Estatísticas e Análises, Mundo | 4 de junho de 2016

Células do sistema imunológico “treinadas” aumentam perspectiva de vacina universal contra o câncer

Pesquisa testou a técnica que permite resposta contra tumores
Células do sistema imunológico treinadas aumentam perspectiva de vacina universal contra o câncer

Um grupo de pesquisadores da Universidade de Mainz, na Alemanha, deu um importante passo rumo a criação de uma vacina universal contra o câncer, graças a uma técnica que instrui o sistema imunológico a atacar os tumores, de acordo com um trabalho publicado dia 1º de junho pela revista científica britânica Nature.

A equipe utilizou nanopartículas que contêm RNA de um tumor para simular a invasão de um patogêno na corrente sanguínea e desencadear uma resposta autoimune. Diferente de bactérias ou vírus, o câncer não é uma invasão de corpos estranhos no organismo. Durante décadas, a opção medicinal mais frequente contra o câncer consistiu na quimioterapia, que em outras palavras, “envenena ” todas as células do corpo para que as realmente cancerosas sofram mais do que as saudáveis. Nos últimos anos, entretanto, apareceram novas opções mais eficientes e menos tóxicas, como a imunoterapia.
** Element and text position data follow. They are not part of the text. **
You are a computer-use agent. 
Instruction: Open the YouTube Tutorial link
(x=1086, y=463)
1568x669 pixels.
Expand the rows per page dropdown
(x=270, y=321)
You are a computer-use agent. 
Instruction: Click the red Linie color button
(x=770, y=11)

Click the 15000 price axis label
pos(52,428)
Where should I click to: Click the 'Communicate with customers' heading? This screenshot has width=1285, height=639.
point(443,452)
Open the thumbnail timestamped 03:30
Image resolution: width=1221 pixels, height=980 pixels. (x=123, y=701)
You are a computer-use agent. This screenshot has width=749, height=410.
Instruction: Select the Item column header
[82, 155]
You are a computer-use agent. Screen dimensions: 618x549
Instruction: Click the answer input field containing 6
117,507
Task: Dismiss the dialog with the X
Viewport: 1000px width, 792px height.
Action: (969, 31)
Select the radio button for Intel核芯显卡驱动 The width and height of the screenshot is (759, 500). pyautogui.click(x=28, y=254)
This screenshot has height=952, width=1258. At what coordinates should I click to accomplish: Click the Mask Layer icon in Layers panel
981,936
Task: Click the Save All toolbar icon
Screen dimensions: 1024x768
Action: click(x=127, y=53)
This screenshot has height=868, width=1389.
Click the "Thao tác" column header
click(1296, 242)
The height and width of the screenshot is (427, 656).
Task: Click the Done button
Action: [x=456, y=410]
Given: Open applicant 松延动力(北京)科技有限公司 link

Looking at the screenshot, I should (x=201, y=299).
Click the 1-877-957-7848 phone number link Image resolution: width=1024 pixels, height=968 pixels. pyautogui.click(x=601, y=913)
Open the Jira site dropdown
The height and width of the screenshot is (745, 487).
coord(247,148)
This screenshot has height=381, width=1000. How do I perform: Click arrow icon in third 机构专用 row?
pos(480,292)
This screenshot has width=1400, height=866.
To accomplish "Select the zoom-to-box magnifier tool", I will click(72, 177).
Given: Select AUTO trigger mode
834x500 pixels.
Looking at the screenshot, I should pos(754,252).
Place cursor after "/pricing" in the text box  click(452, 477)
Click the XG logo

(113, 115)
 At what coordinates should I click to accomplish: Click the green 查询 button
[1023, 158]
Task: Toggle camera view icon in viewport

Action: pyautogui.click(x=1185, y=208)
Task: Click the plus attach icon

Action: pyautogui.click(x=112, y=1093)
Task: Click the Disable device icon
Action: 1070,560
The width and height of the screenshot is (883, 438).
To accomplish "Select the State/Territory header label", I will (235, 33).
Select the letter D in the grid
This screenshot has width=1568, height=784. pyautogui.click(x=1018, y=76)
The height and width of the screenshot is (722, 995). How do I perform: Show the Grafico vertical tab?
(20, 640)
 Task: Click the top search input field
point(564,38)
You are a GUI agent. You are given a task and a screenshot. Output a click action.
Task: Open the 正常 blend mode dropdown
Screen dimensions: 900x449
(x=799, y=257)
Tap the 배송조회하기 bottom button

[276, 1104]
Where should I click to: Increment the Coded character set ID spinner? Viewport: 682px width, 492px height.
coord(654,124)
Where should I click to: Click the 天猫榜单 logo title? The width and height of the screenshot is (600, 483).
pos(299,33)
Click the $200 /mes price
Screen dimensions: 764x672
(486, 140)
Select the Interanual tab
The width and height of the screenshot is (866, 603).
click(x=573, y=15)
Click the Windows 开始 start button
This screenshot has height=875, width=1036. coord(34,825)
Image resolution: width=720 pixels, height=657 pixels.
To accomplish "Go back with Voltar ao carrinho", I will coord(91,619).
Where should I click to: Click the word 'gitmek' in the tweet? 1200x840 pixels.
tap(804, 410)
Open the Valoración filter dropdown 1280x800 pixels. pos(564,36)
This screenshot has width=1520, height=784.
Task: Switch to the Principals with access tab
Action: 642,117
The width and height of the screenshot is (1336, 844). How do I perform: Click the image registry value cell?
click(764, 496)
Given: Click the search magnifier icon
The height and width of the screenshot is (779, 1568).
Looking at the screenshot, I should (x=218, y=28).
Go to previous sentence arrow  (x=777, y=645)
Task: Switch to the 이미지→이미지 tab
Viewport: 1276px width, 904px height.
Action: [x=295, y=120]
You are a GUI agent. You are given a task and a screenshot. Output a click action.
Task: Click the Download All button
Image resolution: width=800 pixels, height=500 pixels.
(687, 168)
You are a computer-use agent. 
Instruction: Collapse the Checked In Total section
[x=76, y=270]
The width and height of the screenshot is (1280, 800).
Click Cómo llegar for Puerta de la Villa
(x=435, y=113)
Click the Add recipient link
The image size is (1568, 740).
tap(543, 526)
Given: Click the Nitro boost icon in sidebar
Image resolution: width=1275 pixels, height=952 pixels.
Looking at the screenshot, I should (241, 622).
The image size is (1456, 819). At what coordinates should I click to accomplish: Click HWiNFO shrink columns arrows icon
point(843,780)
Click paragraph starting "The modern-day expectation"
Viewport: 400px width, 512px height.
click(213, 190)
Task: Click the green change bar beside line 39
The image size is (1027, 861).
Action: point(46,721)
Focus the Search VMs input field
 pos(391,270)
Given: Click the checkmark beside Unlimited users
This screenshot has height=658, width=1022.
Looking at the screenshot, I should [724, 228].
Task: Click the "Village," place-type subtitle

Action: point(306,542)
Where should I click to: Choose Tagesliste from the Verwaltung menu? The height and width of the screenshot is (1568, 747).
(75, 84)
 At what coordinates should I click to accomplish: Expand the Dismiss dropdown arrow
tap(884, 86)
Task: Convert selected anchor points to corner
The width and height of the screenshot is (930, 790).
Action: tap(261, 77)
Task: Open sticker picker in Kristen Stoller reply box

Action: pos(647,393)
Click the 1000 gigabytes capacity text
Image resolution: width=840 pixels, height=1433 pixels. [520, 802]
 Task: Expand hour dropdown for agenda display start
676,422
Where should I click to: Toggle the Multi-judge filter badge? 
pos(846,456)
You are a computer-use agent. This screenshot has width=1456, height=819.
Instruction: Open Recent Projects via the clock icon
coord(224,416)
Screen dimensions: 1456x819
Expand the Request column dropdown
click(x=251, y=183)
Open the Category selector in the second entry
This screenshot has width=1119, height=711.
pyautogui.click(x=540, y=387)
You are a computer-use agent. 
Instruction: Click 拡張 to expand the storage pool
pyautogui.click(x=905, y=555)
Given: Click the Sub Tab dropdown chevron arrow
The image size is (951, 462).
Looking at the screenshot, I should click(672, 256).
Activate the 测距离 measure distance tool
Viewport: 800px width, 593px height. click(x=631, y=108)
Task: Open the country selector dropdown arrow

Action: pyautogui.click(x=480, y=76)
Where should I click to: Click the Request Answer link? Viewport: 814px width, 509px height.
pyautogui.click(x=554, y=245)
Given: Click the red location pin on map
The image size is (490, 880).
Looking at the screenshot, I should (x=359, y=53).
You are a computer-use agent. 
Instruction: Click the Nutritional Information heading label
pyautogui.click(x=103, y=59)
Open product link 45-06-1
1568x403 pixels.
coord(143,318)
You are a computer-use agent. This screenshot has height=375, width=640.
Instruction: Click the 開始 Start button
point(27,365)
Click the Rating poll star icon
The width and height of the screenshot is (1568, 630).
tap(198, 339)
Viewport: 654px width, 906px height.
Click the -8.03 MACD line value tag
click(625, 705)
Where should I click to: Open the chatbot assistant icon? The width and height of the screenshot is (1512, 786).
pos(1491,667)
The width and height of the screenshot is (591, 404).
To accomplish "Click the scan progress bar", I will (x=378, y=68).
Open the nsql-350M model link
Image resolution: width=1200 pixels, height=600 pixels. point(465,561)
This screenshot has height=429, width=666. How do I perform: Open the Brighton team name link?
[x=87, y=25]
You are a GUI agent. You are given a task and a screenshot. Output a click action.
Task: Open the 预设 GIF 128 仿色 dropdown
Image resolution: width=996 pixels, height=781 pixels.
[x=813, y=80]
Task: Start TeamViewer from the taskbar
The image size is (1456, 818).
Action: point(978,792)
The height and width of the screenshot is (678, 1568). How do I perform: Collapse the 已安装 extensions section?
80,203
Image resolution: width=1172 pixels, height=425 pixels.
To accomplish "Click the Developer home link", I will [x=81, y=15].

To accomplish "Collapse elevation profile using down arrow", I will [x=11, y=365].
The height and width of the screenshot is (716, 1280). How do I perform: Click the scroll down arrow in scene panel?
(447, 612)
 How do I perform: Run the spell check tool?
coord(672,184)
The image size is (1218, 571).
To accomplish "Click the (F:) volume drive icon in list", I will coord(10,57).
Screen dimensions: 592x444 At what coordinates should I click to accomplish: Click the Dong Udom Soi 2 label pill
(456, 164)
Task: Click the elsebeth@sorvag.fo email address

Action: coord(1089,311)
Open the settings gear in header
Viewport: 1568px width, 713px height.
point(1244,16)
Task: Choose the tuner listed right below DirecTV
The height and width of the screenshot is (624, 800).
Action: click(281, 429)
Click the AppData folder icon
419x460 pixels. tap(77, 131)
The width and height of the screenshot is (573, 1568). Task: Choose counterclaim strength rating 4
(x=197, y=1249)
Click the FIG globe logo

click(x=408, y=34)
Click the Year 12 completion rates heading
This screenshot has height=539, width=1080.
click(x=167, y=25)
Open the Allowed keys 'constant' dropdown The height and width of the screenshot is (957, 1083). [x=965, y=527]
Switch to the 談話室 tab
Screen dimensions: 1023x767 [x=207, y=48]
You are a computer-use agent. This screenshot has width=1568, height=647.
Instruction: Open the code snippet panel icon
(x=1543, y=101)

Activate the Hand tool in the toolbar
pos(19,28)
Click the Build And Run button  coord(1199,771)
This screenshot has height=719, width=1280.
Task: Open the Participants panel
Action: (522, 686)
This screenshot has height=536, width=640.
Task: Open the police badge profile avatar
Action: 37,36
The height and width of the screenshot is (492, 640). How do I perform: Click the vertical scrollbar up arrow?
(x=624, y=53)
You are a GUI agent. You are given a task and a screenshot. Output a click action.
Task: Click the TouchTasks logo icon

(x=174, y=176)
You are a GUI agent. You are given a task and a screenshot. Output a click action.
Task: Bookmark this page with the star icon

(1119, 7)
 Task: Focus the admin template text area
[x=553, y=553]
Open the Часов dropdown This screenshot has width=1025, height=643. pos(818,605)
Esse método, cada vez mais generalizado e menos experimental, consiste em ajudar o sistema imunológico a identificar as células cancerosas para que ele as destrua. Durante muitos anos, os cientistas tentaram utilizar contra o câncer o sistema de imunoterapia mais eficiente que conhecemos: as vacinas. Mas as células tumorais se parecem muito com as saudáveis, assim os antígenos que costumam servir ao sistema imunológico para detectar objetivos a serem aniquilados se expressam, em ambas as situações, de forma muito semelhante.

O artigo da Nature explica como uma equipe de pesquisadores da Universidade de Mainz conseguiu desenvolver um sistema que pode ser o primeiro passo para se criar uma vacina universal contra o câncer. Os autores tentaram atingir as células dendríticas do sistema imunológico, capazes de provocar uma resposta contra os tumores e, para isso, juntaram RNA (as moléculas que permitem ao DNA produzir proteínas) com lipídios e injetaram a mistura em ratos. O invólucro de lipídios conservou o RNA, que normalmente teria sido decomposto pelo organismo, o que permitiu chegar às células dendríticas e aos macrófagos (tipo de glóbulo branco) presente no baço, nos nódulos linfáticos e na medula óssea. Então, o RNA se transformou em um antígeno específico para o câncer, dando o sinal necessário para o início de uma resposta imunológica dirigida e potente contra a doença.

Os pesquisadores testaram o sistema em diversos modelos de tumores em ratos e observaram uma intensa reação dos glóbulos brancos ao antígeno injetado nos animais. Em outro pequeno teste, com três pacientes com melanoma, eles também notaram que o mecanismo teve os efeitos esperados e o sistema imunológico produziu resposta.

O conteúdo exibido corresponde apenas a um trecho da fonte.